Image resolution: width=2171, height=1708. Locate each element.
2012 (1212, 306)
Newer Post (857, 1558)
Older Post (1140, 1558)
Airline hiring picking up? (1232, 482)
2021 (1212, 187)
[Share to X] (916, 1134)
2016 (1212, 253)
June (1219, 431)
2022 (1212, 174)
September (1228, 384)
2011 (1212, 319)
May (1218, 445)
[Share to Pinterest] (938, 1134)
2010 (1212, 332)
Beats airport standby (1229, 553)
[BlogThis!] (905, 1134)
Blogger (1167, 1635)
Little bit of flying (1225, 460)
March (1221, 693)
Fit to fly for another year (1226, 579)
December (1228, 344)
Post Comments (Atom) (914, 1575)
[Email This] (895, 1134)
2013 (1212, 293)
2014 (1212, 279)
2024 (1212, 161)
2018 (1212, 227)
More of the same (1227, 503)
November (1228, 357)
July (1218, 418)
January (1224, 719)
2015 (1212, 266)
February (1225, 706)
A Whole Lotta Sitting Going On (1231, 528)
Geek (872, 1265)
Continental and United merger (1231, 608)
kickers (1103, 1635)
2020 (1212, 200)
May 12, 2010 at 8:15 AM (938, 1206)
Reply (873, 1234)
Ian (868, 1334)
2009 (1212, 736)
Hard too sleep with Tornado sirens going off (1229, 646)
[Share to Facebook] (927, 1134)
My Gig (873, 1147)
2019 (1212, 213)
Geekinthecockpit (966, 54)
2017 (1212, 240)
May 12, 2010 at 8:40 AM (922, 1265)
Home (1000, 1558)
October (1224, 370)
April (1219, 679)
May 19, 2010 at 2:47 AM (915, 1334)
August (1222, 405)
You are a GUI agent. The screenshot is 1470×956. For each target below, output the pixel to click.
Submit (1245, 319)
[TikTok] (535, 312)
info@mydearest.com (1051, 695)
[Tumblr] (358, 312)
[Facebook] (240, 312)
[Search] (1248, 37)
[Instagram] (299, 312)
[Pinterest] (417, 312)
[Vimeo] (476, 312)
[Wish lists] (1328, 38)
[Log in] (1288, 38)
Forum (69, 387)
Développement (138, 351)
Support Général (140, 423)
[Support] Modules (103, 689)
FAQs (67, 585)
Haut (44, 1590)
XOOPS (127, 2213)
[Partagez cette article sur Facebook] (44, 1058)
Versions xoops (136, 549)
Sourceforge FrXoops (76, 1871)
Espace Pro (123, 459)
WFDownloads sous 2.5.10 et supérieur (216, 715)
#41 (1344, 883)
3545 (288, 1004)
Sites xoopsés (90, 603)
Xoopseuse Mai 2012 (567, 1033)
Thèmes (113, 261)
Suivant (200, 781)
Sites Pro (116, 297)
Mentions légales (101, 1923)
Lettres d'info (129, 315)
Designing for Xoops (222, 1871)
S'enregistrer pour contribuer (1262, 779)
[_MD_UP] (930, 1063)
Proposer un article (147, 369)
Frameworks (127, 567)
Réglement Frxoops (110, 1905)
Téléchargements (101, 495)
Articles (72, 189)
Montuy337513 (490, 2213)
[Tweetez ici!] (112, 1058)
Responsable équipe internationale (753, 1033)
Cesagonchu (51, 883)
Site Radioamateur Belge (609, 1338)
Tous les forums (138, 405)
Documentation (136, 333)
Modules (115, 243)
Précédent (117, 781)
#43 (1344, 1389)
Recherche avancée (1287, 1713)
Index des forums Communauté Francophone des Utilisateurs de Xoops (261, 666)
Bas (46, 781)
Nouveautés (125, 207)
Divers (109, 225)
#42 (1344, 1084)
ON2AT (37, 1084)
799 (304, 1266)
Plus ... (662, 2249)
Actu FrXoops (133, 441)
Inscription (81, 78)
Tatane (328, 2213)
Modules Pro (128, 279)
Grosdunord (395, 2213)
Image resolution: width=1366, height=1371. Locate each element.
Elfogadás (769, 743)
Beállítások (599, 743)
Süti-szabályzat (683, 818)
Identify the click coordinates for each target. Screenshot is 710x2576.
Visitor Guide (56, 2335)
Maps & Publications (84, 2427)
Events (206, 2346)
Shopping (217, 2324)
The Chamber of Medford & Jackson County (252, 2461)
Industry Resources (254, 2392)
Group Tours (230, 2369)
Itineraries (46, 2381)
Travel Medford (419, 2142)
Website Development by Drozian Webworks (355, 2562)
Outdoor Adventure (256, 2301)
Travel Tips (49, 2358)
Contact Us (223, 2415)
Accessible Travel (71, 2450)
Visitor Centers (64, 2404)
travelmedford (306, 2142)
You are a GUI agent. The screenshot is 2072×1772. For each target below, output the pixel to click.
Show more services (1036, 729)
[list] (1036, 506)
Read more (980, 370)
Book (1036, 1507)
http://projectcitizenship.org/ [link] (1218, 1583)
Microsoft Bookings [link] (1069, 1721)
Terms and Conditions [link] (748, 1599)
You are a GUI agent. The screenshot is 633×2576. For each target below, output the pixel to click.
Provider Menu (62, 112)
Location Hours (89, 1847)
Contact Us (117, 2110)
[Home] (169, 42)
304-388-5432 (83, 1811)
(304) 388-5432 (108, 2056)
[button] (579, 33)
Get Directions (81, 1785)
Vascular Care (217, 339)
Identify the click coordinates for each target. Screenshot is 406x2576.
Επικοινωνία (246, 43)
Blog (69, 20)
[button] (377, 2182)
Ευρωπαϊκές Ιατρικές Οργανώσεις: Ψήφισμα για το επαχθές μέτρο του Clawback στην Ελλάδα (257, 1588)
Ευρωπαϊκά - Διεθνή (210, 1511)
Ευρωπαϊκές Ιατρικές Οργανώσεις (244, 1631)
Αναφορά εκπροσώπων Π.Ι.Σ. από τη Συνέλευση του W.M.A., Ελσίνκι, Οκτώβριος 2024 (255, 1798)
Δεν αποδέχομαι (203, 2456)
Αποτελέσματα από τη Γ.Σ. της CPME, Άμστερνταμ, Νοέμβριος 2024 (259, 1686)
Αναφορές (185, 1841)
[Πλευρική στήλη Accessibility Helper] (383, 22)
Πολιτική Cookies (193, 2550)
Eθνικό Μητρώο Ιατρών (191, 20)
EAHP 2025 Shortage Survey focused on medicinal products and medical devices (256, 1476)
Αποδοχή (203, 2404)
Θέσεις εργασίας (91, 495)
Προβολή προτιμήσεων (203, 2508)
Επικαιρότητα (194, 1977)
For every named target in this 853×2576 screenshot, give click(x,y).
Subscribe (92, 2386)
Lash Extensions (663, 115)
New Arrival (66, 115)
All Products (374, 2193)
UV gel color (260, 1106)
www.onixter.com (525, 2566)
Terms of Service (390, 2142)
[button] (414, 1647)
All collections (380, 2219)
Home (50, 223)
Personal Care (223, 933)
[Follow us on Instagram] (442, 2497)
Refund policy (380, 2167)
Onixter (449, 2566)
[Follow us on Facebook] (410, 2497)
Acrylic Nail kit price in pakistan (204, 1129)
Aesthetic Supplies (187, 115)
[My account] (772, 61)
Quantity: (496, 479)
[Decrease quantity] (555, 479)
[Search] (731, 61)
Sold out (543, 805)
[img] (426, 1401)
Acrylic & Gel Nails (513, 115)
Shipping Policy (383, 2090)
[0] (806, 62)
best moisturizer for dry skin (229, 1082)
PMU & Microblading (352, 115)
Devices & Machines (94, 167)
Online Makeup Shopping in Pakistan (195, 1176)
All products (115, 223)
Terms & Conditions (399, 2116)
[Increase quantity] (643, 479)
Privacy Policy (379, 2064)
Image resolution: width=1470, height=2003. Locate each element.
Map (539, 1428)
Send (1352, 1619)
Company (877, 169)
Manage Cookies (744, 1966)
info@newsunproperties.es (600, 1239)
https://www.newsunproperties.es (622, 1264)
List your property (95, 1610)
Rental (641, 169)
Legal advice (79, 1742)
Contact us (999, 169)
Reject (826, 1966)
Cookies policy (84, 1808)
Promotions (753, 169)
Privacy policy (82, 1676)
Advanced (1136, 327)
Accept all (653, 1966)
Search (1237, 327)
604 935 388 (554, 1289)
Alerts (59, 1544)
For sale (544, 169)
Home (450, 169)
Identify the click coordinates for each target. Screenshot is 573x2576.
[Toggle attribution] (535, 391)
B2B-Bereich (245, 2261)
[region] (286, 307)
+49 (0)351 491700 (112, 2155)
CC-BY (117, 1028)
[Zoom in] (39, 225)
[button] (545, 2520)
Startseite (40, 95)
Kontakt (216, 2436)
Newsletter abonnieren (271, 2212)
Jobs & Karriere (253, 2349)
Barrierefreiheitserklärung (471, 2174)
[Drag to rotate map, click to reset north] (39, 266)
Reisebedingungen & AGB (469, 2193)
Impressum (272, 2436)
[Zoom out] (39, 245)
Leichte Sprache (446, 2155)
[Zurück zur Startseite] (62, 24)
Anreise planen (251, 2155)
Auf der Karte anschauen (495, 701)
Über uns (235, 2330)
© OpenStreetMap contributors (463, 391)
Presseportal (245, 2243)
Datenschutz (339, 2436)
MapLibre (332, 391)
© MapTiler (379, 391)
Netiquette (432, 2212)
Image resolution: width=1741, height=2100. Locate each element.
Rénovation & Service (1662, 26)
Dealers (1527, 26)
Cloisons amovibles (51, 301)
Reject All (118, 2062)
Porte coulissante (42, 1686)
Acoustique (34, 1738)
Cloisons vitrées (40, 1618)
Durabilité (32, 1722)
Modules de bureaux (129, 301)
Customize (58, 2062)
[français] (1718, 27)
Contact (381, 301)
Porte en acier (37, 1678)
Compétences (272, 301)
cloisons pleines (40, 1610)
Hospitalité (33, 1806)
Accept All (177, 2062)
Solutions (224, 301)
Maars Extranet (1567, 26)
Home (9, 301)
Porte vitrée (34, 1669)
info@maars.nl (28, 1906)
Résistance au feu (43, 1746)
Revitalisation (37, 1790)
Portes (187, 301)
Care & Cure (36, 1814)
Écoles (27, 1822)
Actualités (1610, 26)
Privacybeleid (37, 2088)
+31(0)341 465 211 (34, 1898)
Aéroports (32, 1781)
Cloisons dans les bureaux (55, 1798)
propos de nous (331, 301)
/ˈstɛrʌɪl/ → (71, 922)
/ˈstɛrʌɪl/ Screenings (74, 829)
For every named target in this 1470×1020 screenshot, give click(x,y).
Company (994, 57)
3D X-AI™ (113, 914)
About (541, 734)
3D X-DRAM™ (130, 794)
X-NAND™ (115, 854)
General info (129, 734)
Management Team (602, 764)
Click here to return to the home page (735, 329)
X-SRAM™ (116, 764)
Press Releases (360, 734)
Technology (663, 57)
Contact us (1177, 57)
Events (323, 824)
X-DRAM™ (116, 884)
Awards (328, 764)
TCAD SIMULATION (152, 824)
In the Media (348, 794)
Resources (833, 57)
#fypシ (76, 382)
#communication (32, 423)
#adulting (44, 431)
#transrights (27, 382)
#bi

STATED PROBLEM
Reproduce verbatim the rows from the one containing "Image resolution: width=1741, height=2100." up to and including the one containing "info@maars.nl (28, 1906)".

SOLUTION FOR THIS EXERCISE
Image resolution: width=1741, height=2100. Locate each element.
Rénovation & Service (1662, 26)
Dealers (1527, 26)
Cloisons amovibles (51, 301)
Reject All (118, 2062)
Porte coulissante (42, 1686)
Acoustique (34, 1738)
Cloisons vitrées (40, 1618)
Durabilité (32, 1722)
Modules de bureaux (129, 301)
Customize (58, 2062)
[français] (1718, 27)
Contact (381, 301)
Porte en acier (37, 1678)
Compétences (272, 301)
cloisons pleines (40, 1610)
Hospitalité (33, 1806)
Accept All (177, 2062)
Solutions (224, 301)
Maars Extranet (1567, 26)
Home (9, 301)
Porte vitrée (34, 1669)
info@maars.nl (28, 1906)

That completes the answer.